__STUDY MATERIAL__:

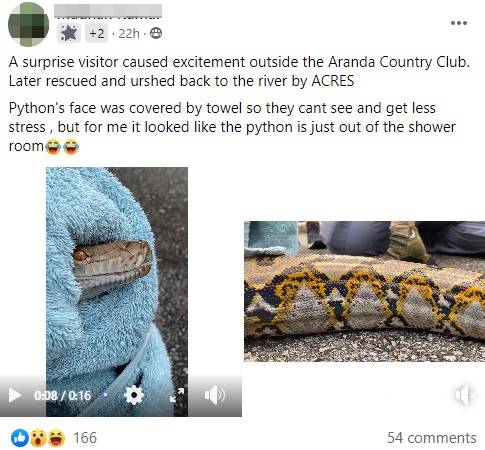The image size is (485, 450).
Task: Open the 54 comments link
Action: point(432,438)
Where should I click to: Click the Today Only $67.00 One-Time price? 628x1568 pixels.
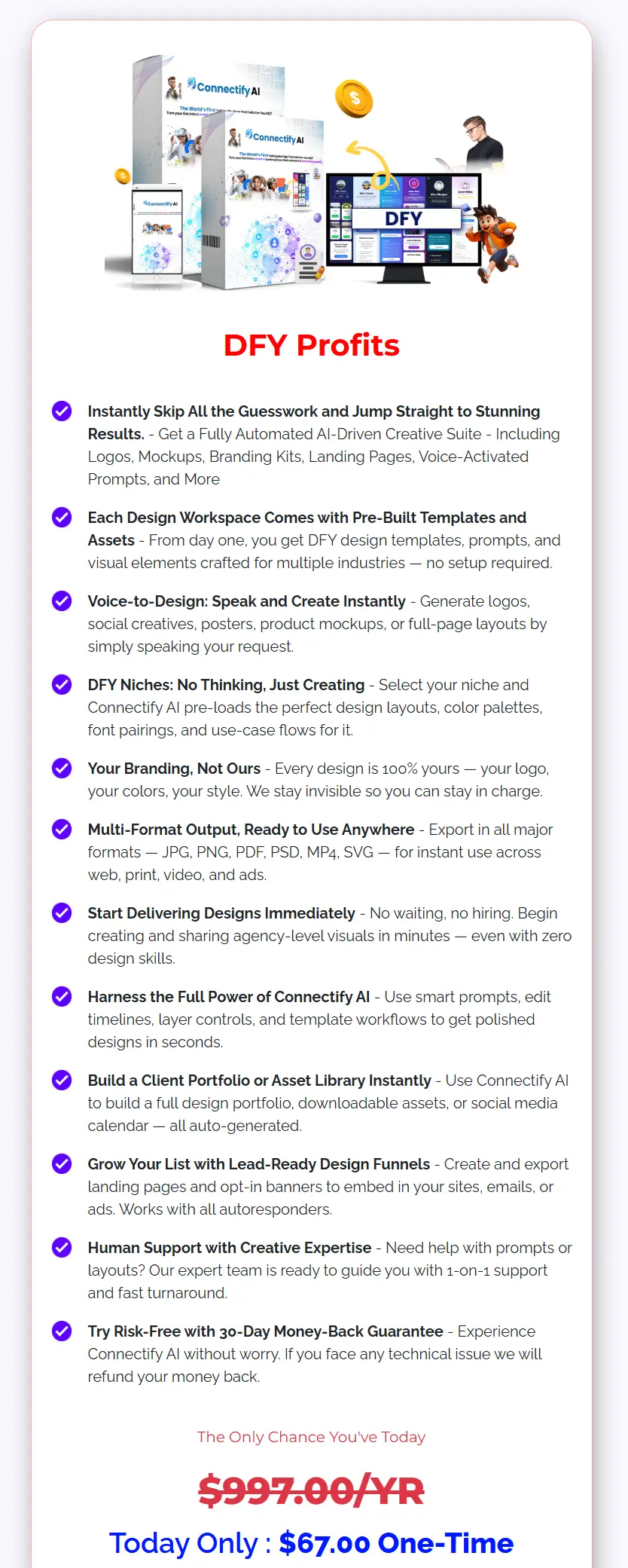point(312,1542)
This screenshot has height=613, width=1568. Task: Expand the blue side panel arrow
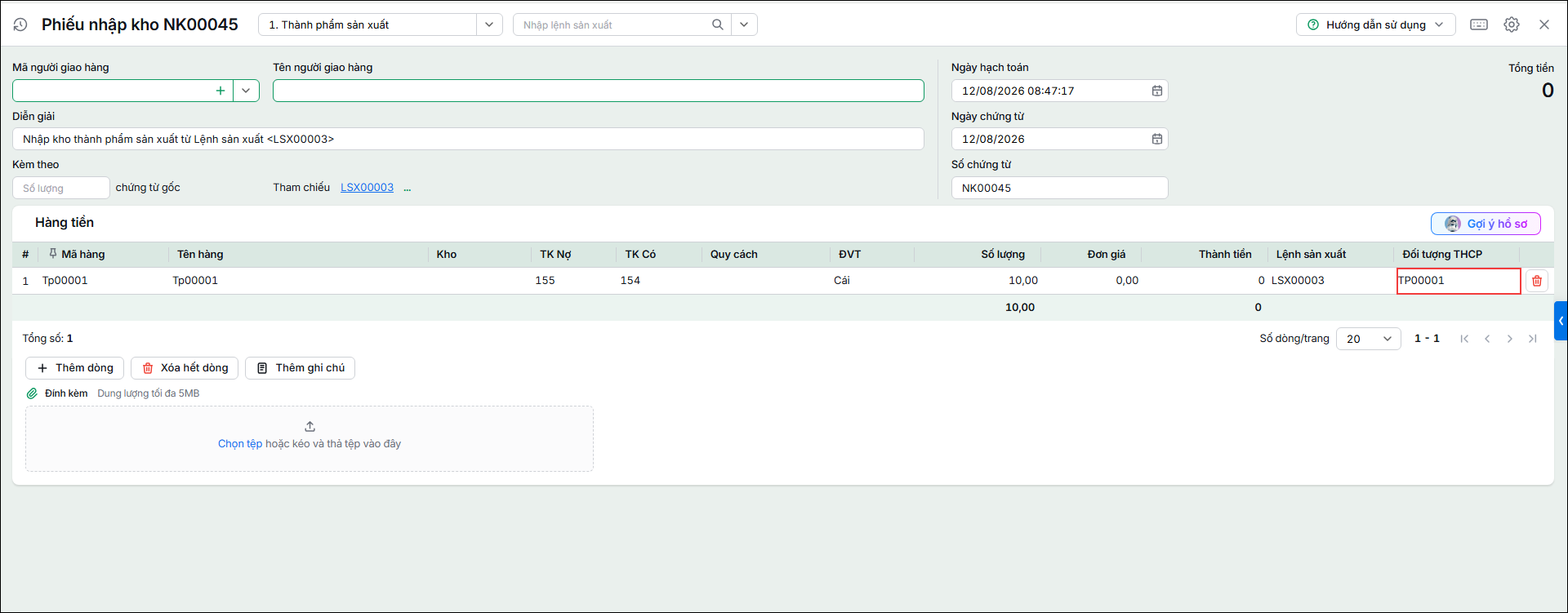pyautogui.click(x=1561, y=321)
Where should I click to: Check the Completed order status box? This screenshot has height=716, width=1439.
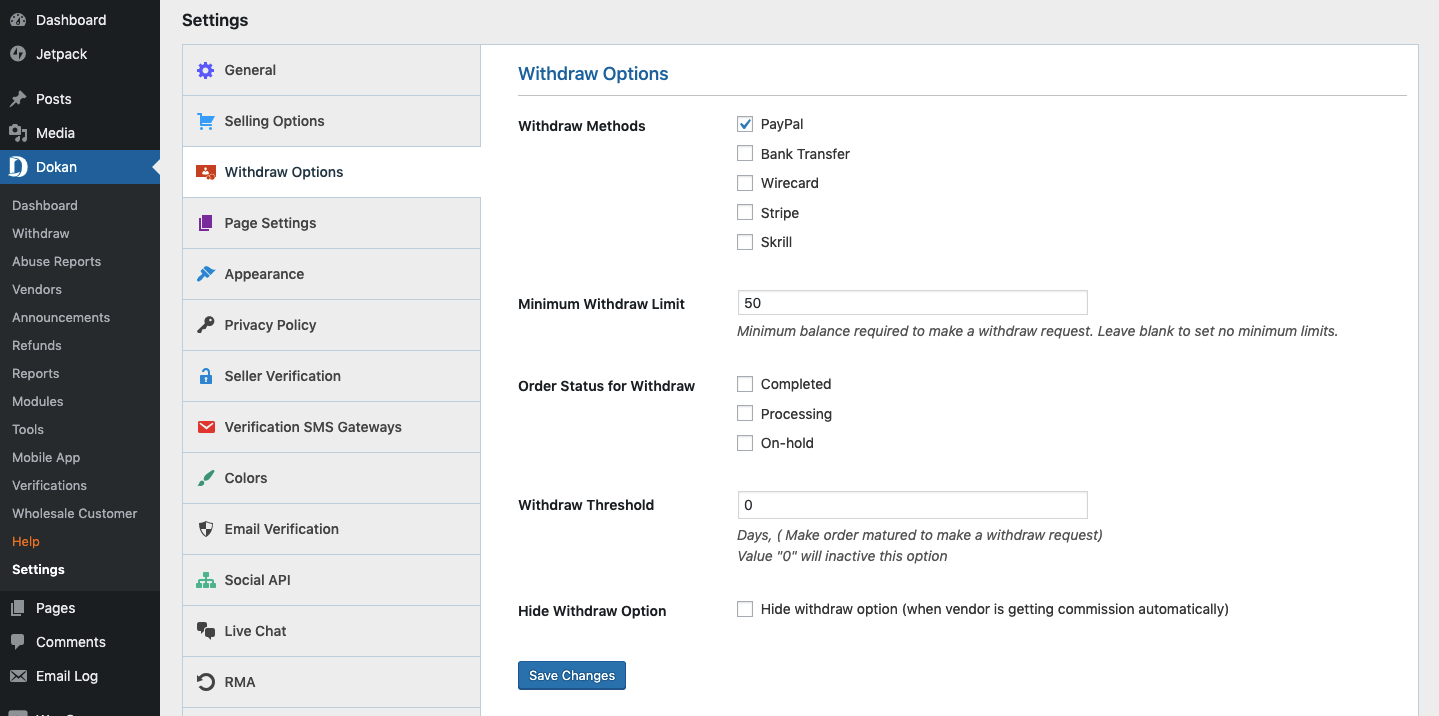(x=745, y=384)
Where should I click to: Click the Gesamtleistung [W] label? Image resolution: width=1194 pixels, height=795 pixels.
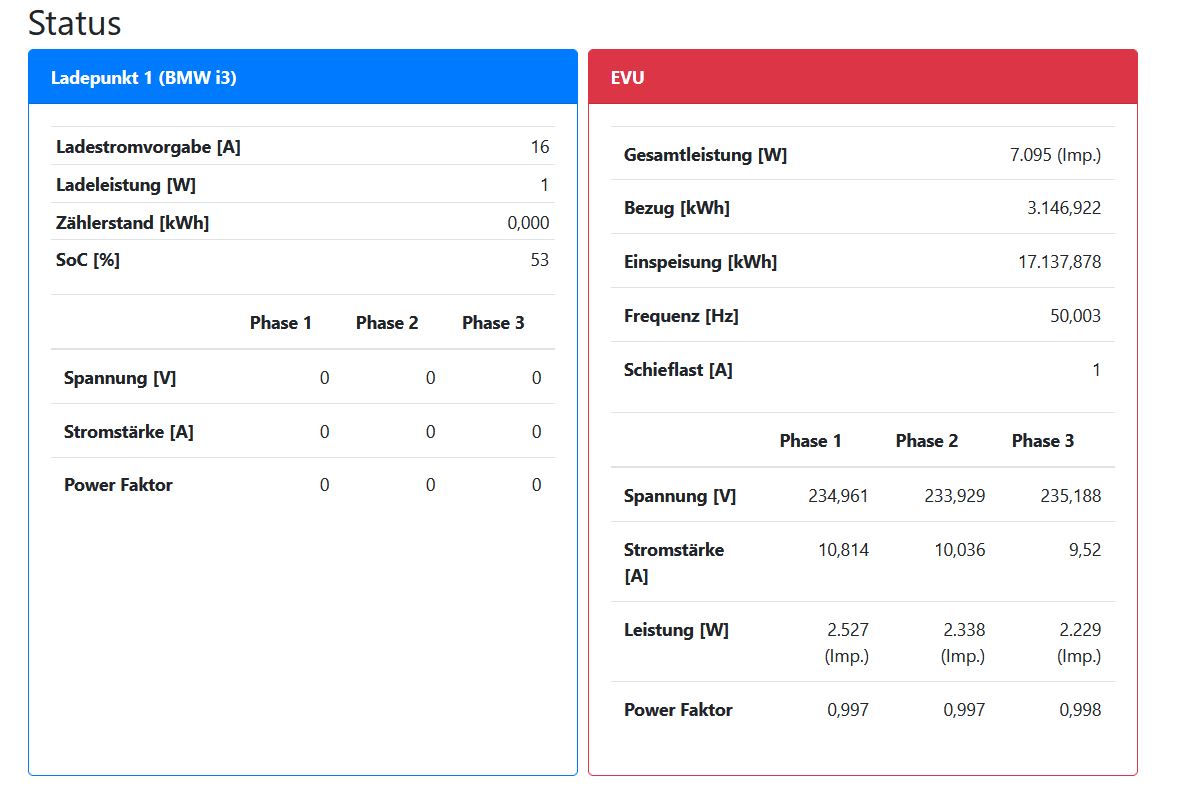coord(705,155)
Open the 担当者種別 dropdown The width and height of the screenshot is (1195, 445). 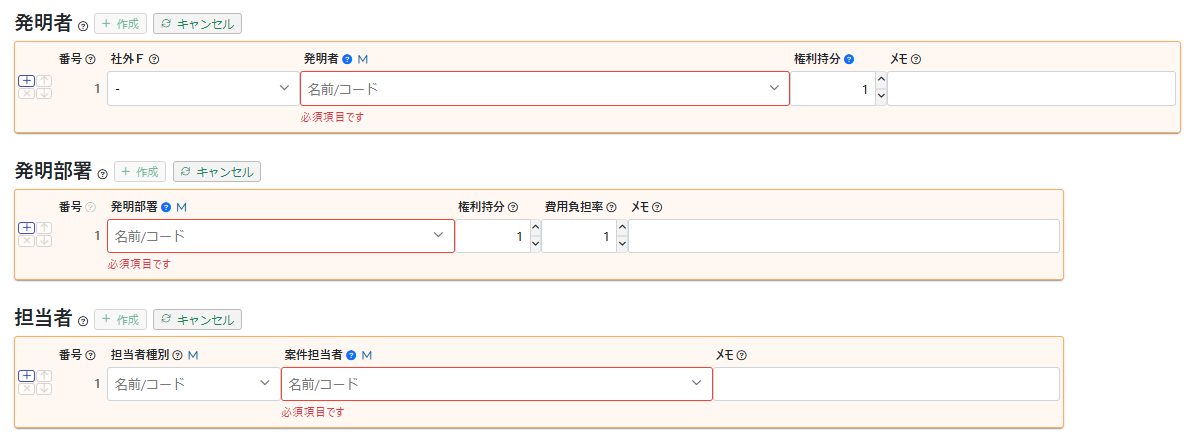tap(194, 384)
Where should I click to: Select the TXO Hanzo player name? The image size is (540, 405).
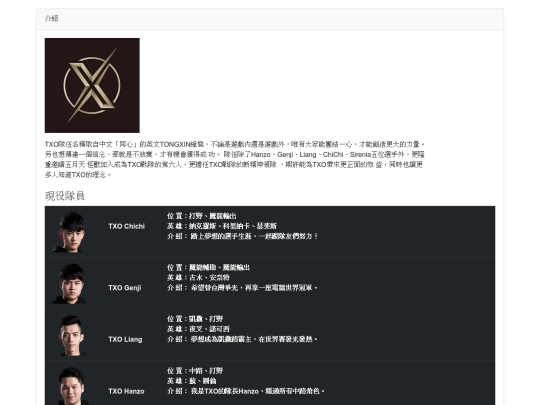[126, 391]
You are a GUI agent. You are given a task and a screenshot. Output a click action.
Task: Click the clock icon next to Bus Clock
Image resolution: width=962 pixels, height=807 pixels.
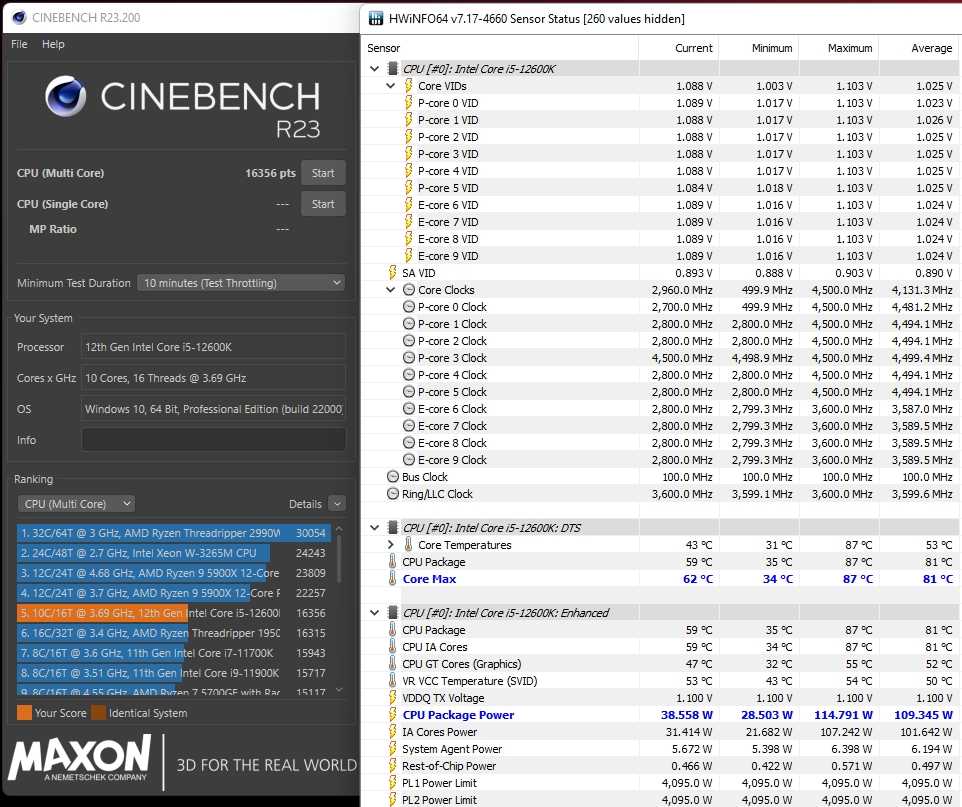pyautogui.click(x=392, y=477)
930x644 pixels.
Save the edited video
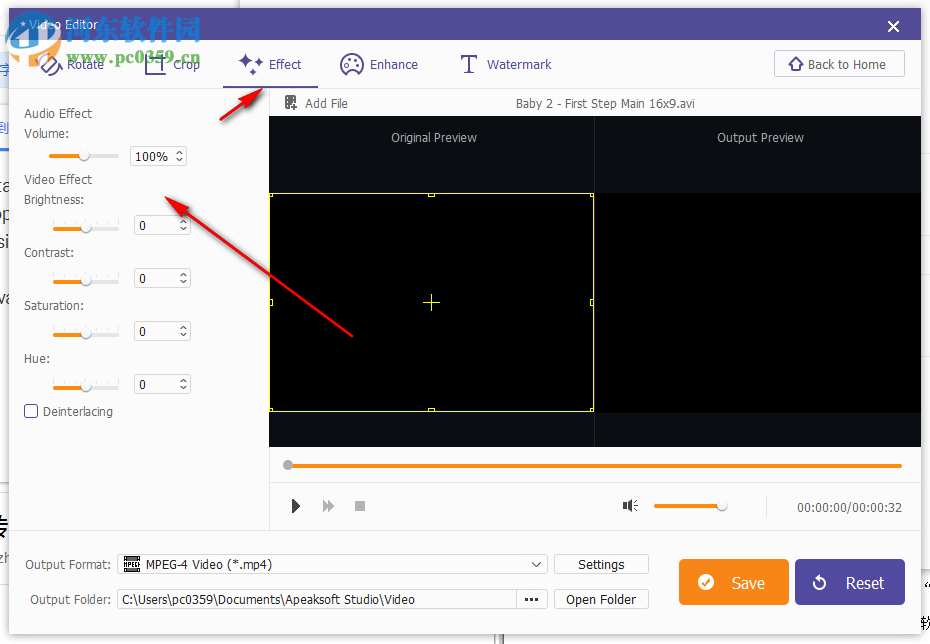point(733,582)
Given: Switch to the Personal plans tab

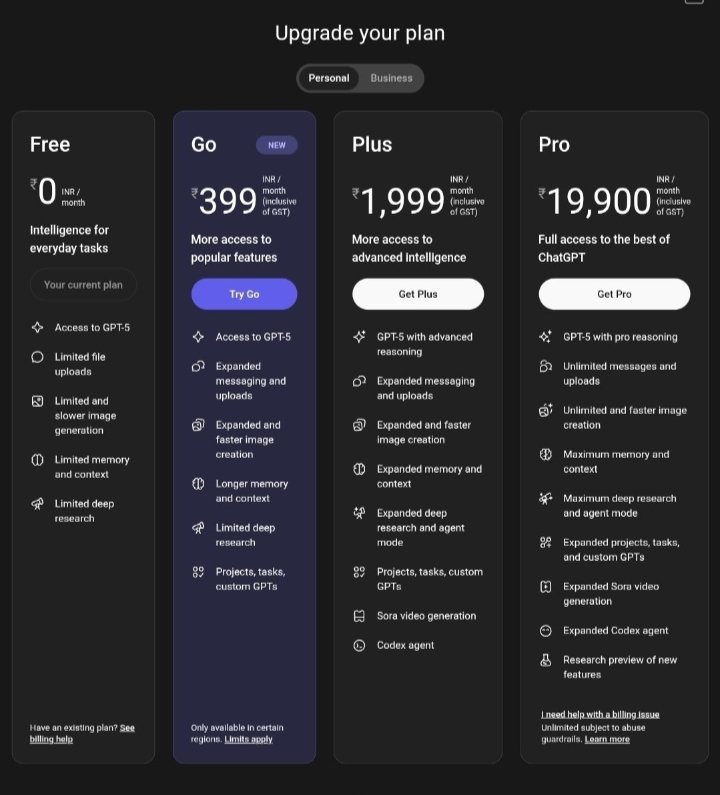Looking at the screenshot, I should coord(329,78).
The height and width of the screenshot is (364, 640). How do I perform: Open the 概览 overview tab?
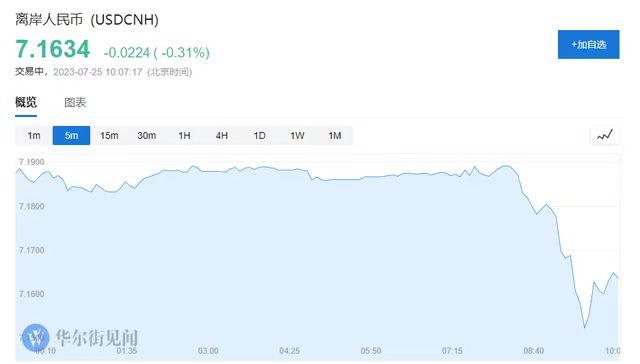pyautogui.click(x=26, y=102)
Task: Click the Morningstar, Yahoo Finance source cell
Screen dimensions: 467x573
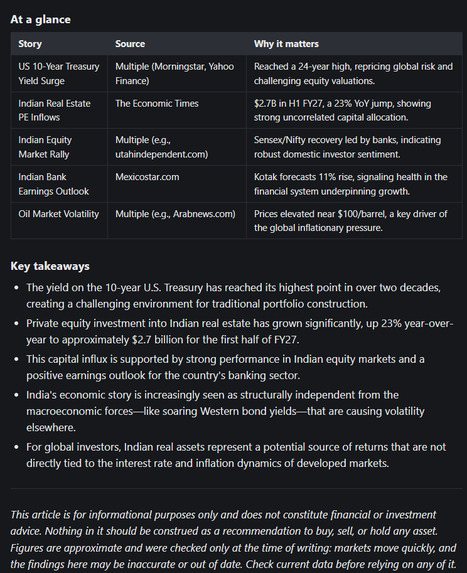Action: [x=177, y=73]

__EXERCISE DETAILS__: Exclude all pictures and reproduce verbatim the lines running from the line that contains "Where should I click to: Select" to the end of the data above, both ends included.

__SOLUTION__:
Where should I click to: Select the TXO Hanzo player name? The image size is (540, 405).
[126, 391]
You are a GUI agent. You are given a task and a screenshot. Output a click action.
Task: Click the clock icon next to Bus Clock
Image resolution: width=962 pixels, height=807 pixels.
pyautogui.click(x=392, y=477)
930x644 pixels.
Save the edited video
point(733,582)
Given: Switch to the Personal plans tab

Looking at the screenshot, I should coord(329,78).
The height and width of the screenshot is (364, 640). How do I perform: Open the 概览 overview tab?
pyautogui.click(x=26, y=102)
Task: Click the Morningstar, Yahoo Finance source cell
Screen dimensions: 467x573
Action: [x=177, y=73]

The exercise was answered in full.